HOW TO COMPLETE THIS TASK ▸
Your answer should repeat exactly the lines from the one holding "Screen dimensions: 397x298" through the end of the data, and it should contain no pictures.

[Collected data entries]
........

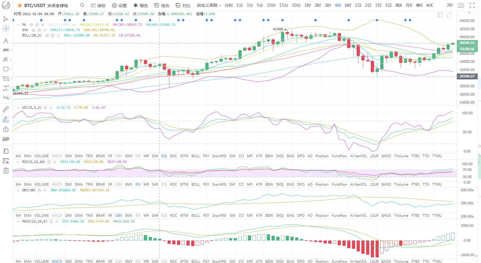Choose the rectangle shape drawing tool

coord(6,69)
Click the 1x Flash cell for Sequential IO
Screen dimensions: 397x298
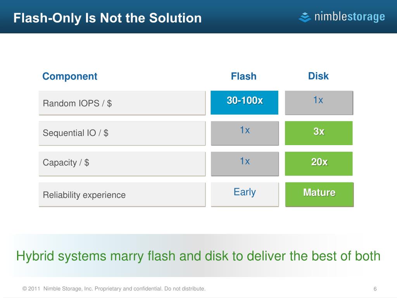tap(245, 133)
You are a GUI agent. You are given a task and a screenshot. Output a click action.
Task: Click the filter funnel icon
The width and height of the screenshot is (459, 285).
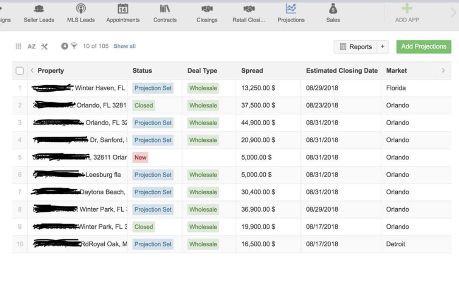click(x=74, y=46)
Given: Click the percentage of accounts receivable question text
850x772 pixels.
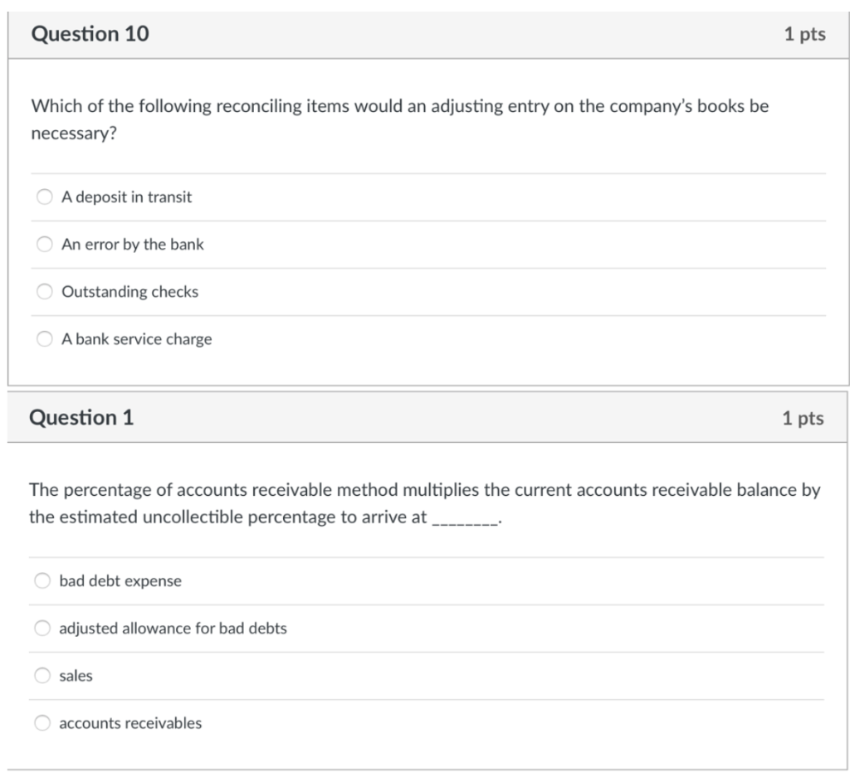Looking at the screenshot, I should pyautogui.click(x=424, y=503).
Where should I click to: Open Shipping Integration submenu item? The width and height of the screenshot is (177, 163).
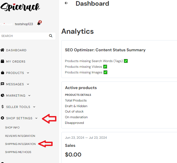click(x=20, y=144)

........

WORKED SOLUTION ▸
Screen dimensions: 397x298
tap(245, 133)
You are a GUI agent. You are given a task and a screenshot. Output a click action.
Task: Click the filter funnel icon
The width and height of the screenshot is (459, 285).
click(x=74, y=46)
Given: Click the percentage of accounts receivable question text
850x772 pixels.
Looking at the screenshot, I should pyautogui.click(x=424, y=503).
Where should I click to: Open Shipping Integration submenu item? The width and height of the screenshot is (177, 163).
click(x=20, y=144)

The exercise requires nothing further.